The team over the years, despite its flaws, has developed a keen sense of intercepting counter attacks when put under pressure. The best examples that come to mind are the 2-0 win over AC Milan and the recent 0-0 with Man United. 

In both games, Arsenal players seemed to catch every opponent’s pass short and put further pressure on the other team. Interestingly enough, both those examples were away from home.

Point being made is that Arsenal’s quick pace allows the players to tackle front on, rather than having to track back and come from behind as Cana seems to be forced to do. 

It’s almost as if the man has an obsession with tackling from behind, as if he were playing Australian Rules Football. In both codes of the game, he would be sent off.

So either the team’s front-on style of play would lessen the need for him to destroy someone’s calves, or Wenger steps in.
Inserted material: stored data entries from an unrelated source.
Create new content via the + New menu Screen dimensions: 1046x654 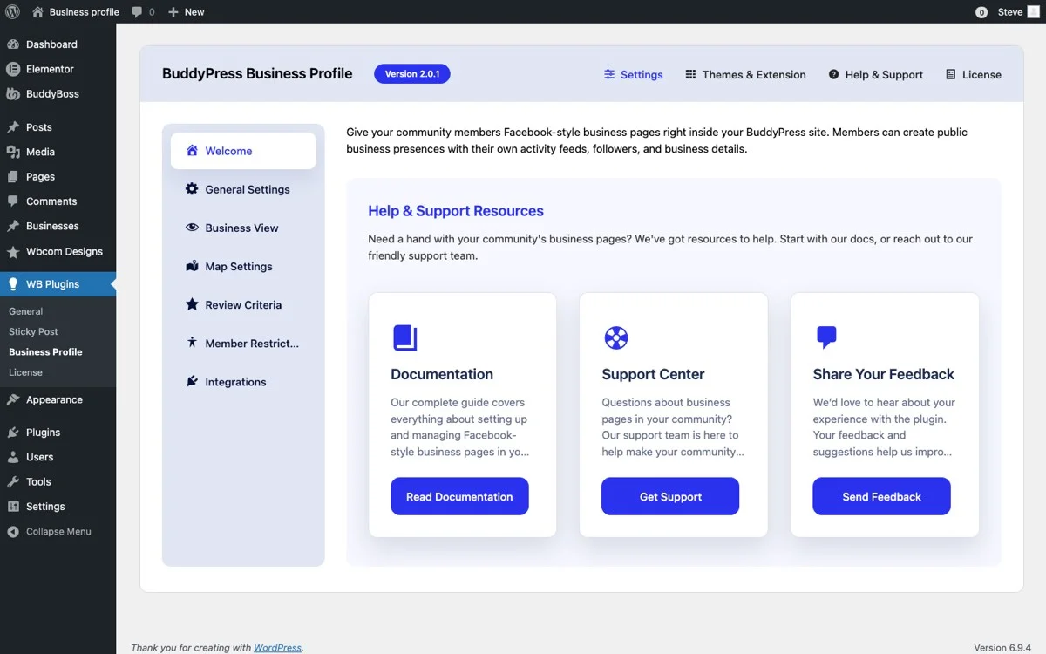pyautogui.click(x=186, y=11)
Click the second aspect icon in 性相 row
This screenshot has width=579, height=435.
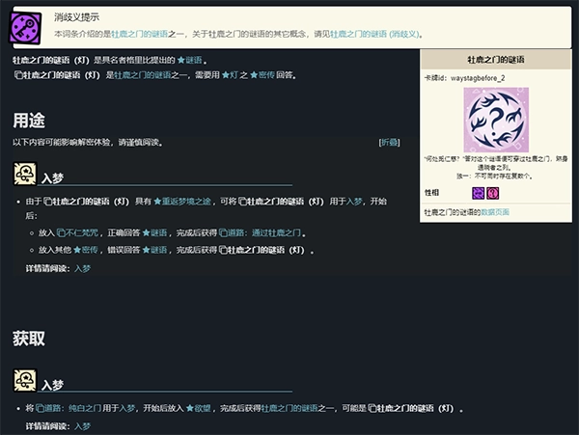point(492,193)
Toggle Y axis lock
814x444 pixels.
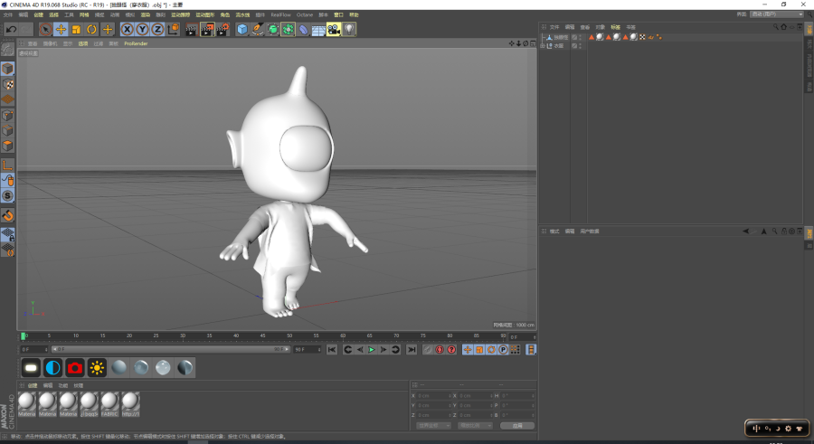coord(142,30)
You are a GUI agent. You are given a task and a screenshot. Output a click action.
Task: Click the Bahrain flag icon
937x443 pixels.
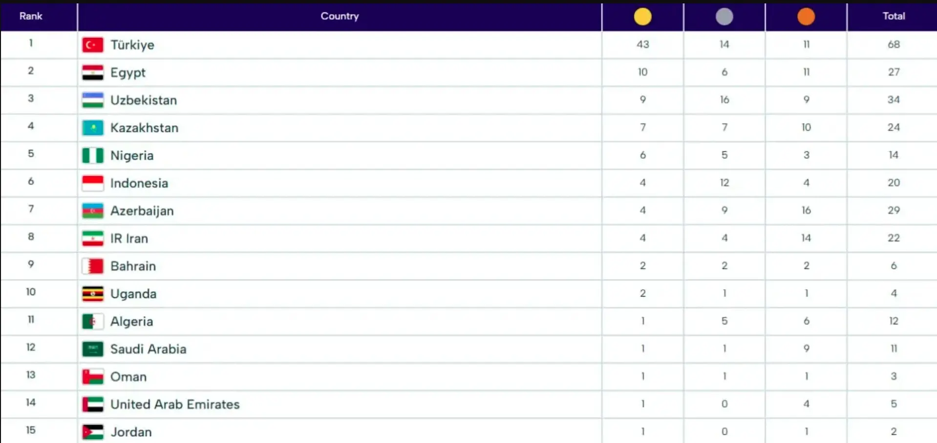pos(92,266)
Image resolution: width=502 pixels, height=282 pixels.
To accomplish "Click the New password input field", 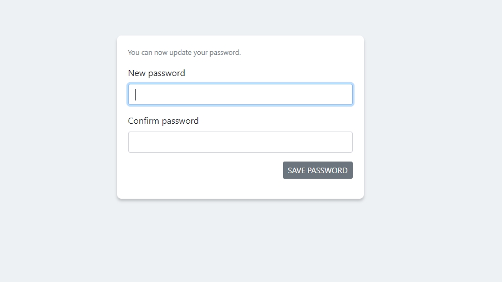I will tap(240, 94).
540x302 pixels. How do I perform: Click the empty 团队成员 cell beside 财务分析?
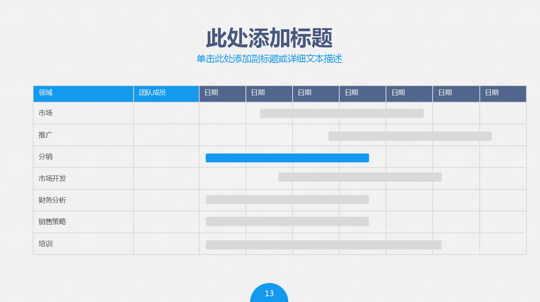(166, 200)
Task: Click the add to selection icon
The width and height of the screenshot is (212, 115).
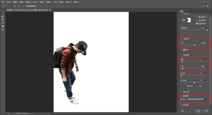Action: (11, 6)
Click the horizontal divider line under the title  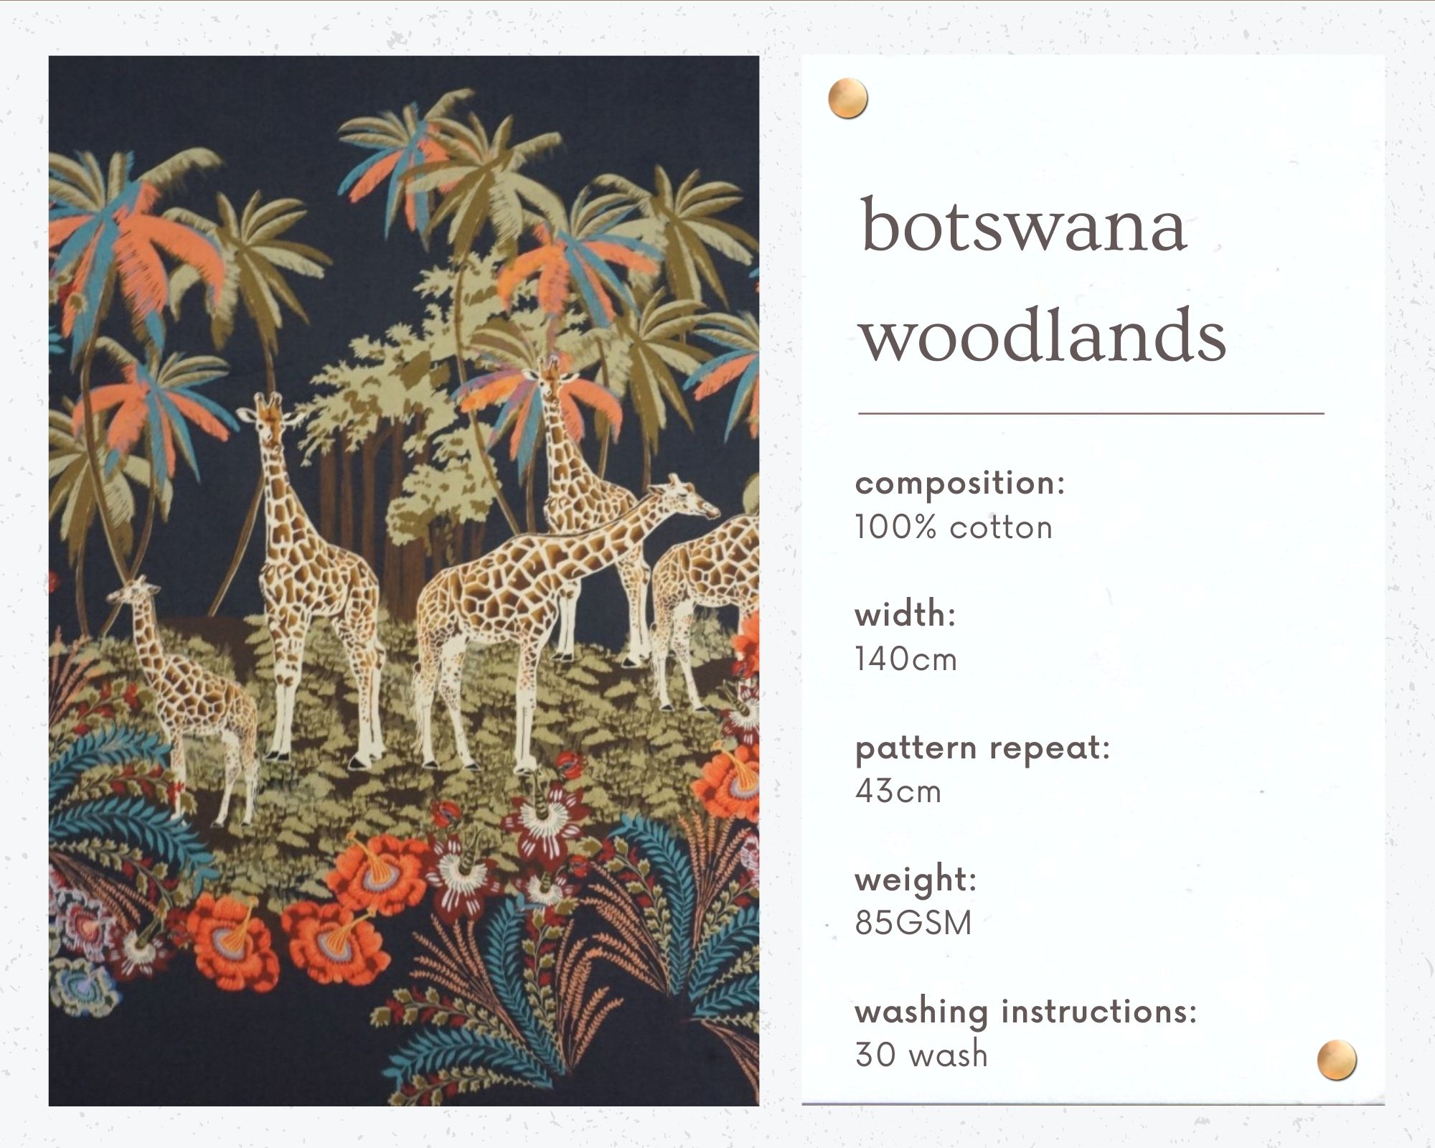(x=1091, y=414)
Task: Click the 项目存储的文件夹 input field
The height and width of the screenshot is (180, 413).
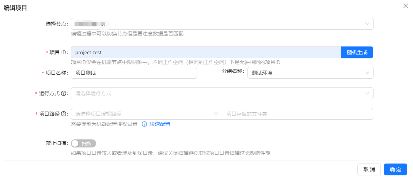Action: (x=297, y=114)
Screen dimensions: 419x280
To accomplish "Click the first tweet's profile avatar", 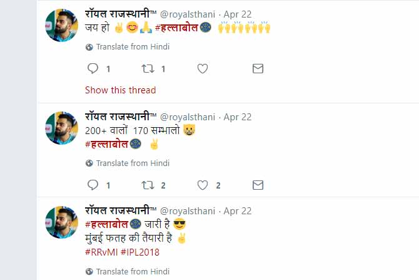I will 62,26.
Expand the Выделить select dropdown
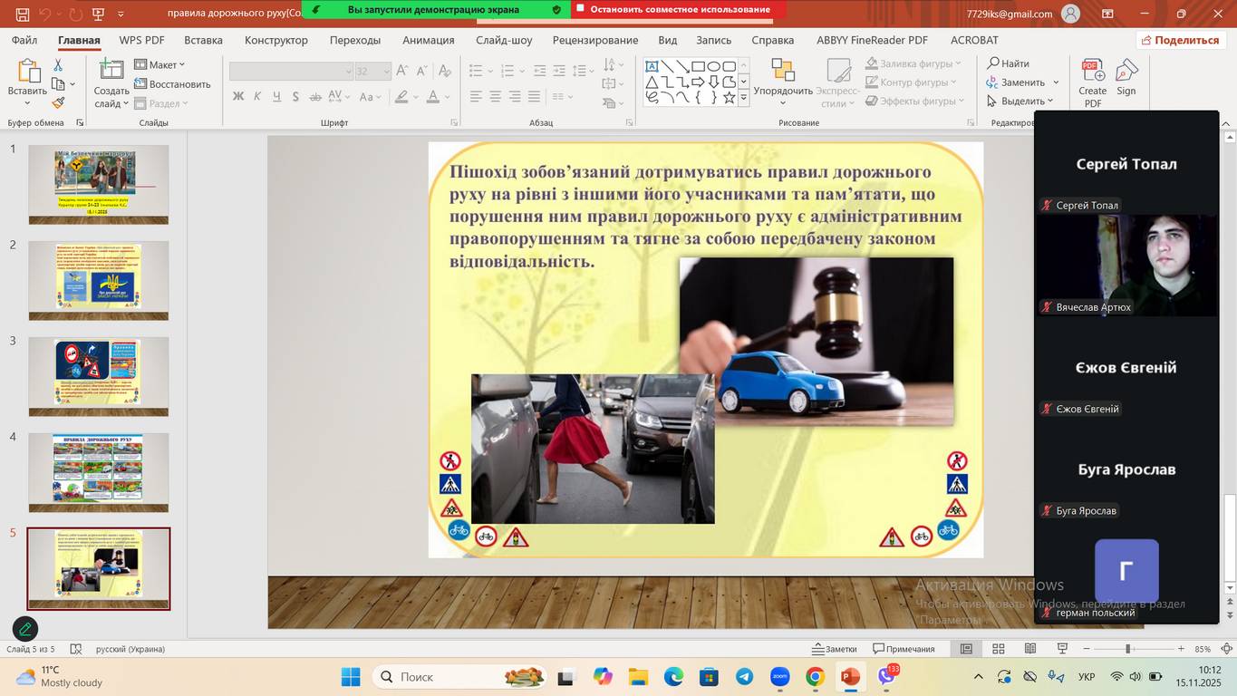Screen dimensions: 1237x696 1020,102
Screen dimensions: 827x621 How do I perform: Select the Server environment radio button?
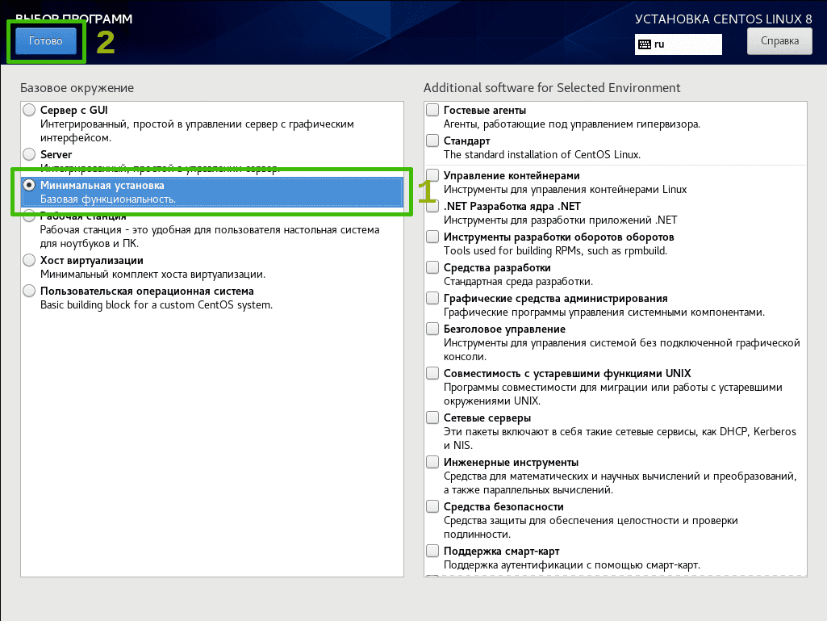tap(29, 154)
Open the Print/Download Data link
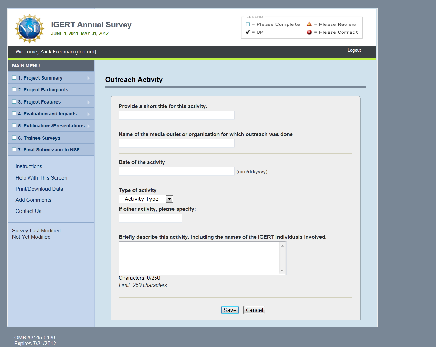Image resolution: width=436 pixels, height=347 pixels. coord(39,189)
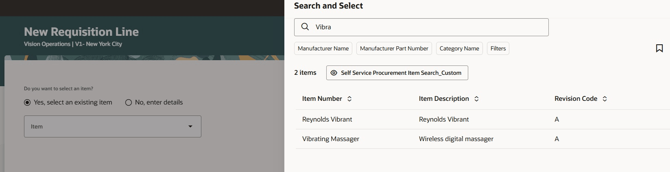Screen dimensions: 670x172
Task: Open the Filters chip
Action: (x=498, y=48)
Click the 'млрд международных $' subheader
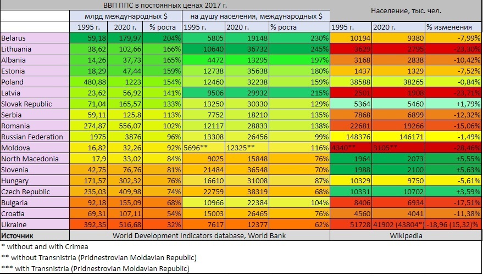This screenshot has height=276, width=483. pos(126,16)

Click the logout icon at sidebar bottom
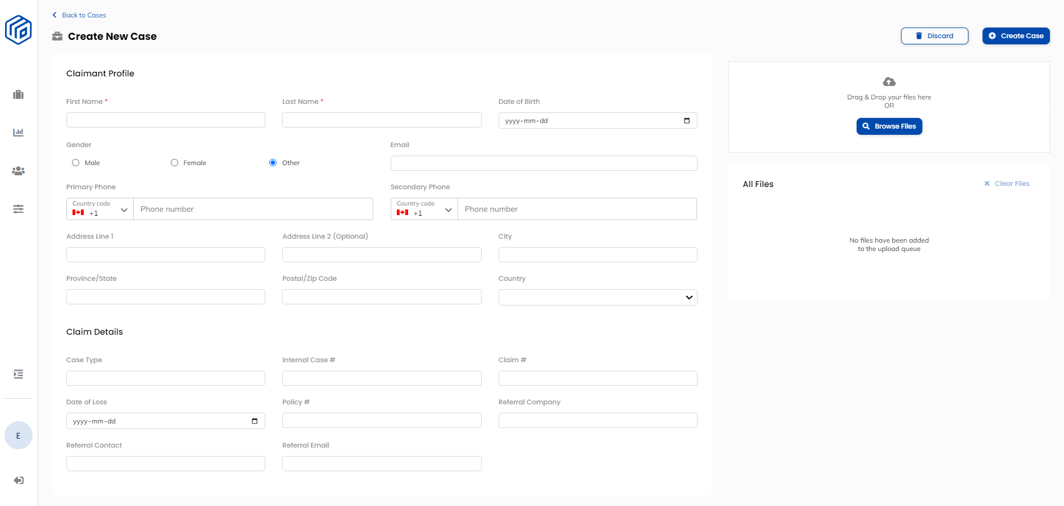(19, 480)
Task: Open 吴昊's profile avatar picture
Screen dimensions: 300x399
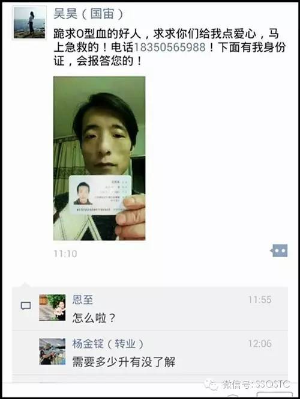Action: (29, 23)
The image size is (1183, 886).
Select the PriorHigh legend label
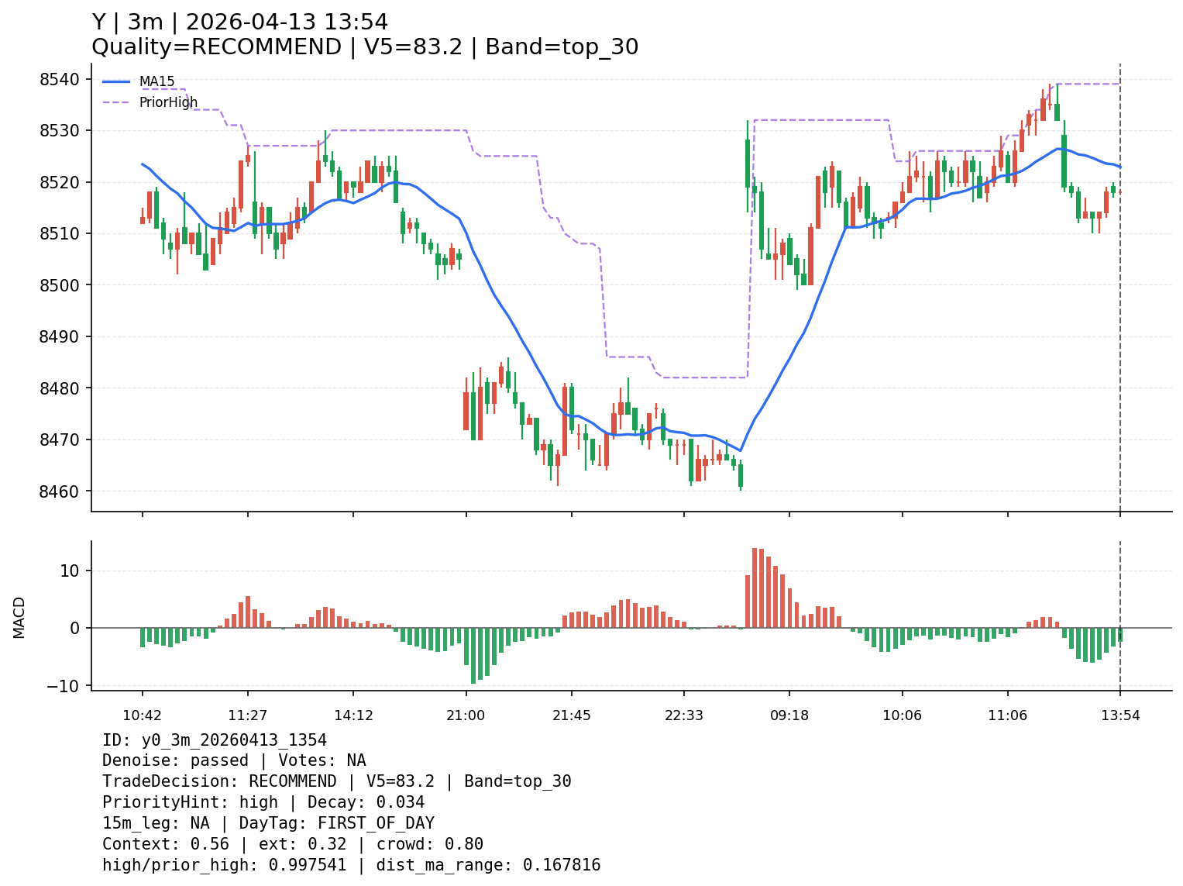click(x=168, y=102)
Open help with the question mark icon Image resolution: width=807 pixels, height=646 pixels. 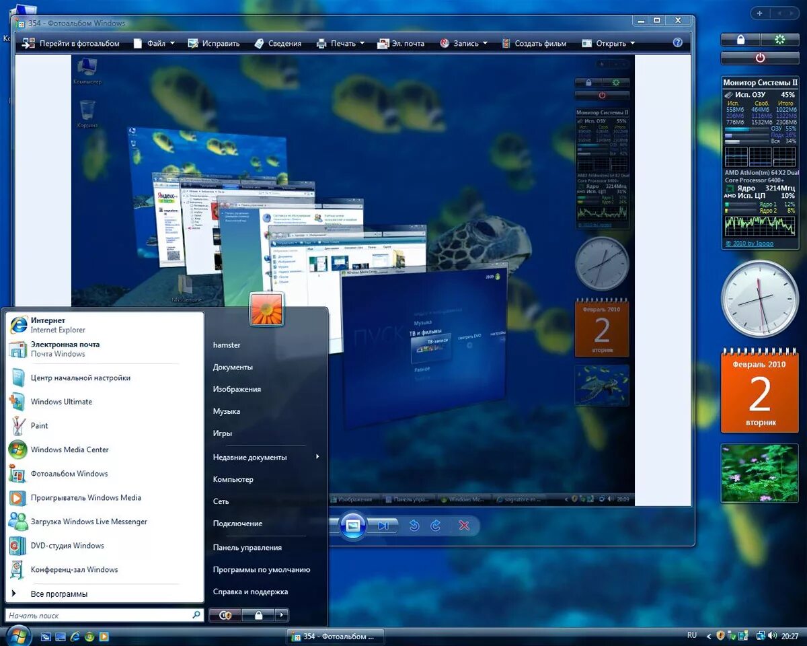click(677, 42)
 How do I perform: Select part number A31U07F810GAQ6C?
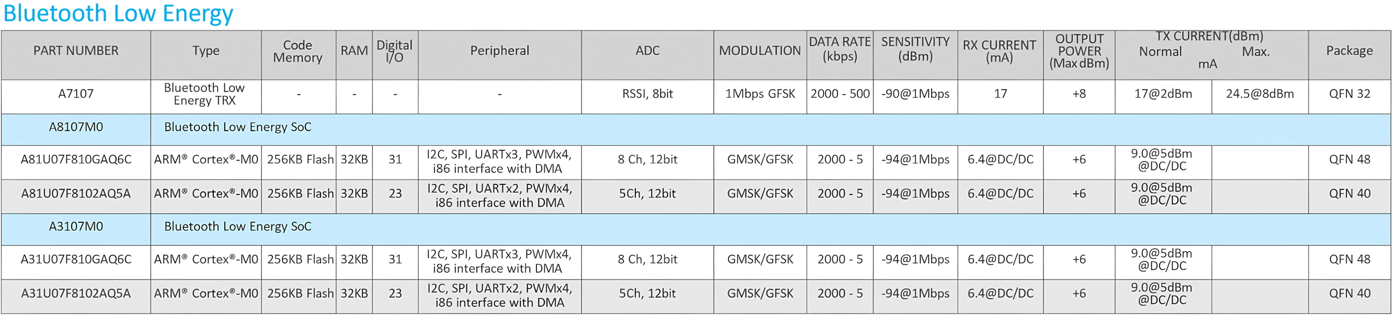[76, 259]
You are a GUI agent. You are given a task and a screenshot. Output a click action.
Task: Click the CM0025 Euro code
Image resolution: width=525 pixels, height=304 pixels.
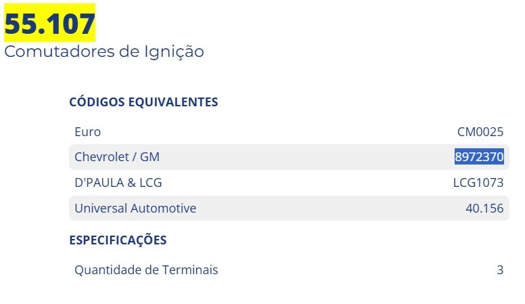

Criticise the manager as much as you want, he has proven himself many times to man-manage effectively.

And even Lorik would think twice of confronting one of France’s greatest managers.

So if the man cannot get the orders into his head to cut down the Robbie Savage antics, he’ll have Wenger to contend with.

Granted, it’s not ‘Sir’ Alex, but we could do worse.

The Keown Effect:

If anyone could find the soul-mate to end all soul-mates in Lorik Cana, it could just possibly be Mr Martin Keown.

The man that tightened up a makeshift defence of Flamini, Senderos, Toure and Eboue to set a Champions League clean-sheets record, could be the man to turn the cluster bomb Albanian into smart bomb Cana.

That, or just teach him how to show the bastards who’s boss:

Jesus loves you 'this much!'

Jesus loves you 'this much!'

Though if anyone has seen the Keown segment in ‘Wenger’s XI’, they’ll know that this guy could make a recovery tackle like no other.